_EXCERPT_
====

It's final exam time at American colleges and universities and I was listening to two students whining about a B plus and how they're going to contest their grade. Excuse me? When did a B stop being a good grade? This of course, is a rhetorical question, because the last few years I spent on a university faculty, it became obvious that students regard an A as a passing grade and a B as a failing grade. I had a student at my first job eons ago come to me with a permission form to drop my early music history course because "she might get a B." Excuse me? Of course I refused to sign saying a B is still a good grade and at that moment she had an A- so if she distinguished herself, she could have brought it up to an A, or if she decided to coast, she might have ended up with a B without the plus.

====

_LISTED ENTRIES_
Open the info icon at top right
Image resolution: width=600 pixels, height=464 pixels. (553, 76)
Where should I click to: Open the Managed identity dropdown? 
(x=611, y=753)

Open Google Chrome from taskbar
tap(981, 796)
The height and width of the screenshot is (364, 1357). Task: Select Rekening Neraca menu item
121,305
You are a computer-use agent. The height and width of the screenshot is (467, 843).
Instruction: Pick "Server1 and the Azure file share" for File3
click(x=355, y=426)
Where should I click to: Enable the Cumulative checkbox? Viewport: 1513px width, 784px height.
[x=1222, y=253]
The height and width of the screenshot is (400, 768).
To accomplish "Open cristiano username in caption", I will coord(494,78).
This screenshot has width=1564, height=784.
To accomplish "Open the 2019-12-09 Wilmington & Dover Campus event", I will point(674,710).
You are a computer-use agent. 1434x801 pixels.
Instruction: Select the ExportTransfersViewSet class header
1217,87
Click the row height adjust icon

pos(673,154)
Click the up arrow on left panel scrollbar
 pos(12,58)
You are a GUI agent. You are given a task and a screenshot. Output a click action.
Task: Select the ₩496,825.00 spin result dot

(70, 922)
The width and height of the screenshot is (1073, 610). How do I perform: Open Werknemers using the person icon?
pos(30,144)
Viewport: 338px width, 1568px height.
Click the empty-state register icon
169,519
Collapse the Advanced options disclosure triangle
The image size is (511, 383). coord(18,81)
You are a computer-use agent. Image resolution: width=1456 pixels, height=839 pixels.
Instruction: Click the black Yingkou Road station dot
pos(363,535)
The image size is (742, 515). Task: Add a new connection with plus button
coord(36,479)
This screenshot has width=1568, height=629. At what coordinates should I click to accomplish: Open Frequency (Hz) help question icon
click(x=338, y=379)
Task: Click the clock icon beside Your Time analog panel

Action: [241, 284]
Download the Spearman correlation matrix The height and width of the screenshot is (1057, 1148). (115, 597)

====

Carry on with the excerpt about college students contesting B grades, picking up right after its final sentence.

Now, I dun got mah-self hah-ly edumacated, and I have spent a fuckload of a lot of time studying test design, assessment and metrics and most people on a well-designed assessment should fall squarely in the middle of a bell curve. Carrying this over to letter grades, in a class where assessments have been well-designed and fairly assessed, most students should get a C. I made the mistake of saying that to one particularly troublesome and whiny music theory class. One kid practically begged me to pass him and I knew I shouldn't go there, but I knew I was going to quit and I couldn't help myself. I told him that he's in sophomore music theory, he can barely read music and he only knows the most basic key signatures. I told him that he does not need a music degree to be a great performer, only a great set of pipes (Luciano Pavarotti, the "great" opera singer, was a complete fucking moron) and having a degree in music should establish certain basic competencies in order that for EVERYONE who has a Bachelor of Music or Bachelor of Arts degree in music, the degree actually means something and is not another meaningless certificate to hang on your wall. You should have heard the blowback I got from that about how students entering college are "consumers" of education and we need to treat them accordingly. That gave me another flashback to another job, in which a particularly acerbic colleague was shouted down at a faculty meeting for the entire College of Fine Arts when he had the cojones to say, "College isn't for everyone." Coming back to the present, I told the department chair if kowtowing to "consumers" is the direction he feels he needs to go, I don't expect his degrees to be academically credible for much longer and that I wouldn't let the door hit me in the ass on the way out.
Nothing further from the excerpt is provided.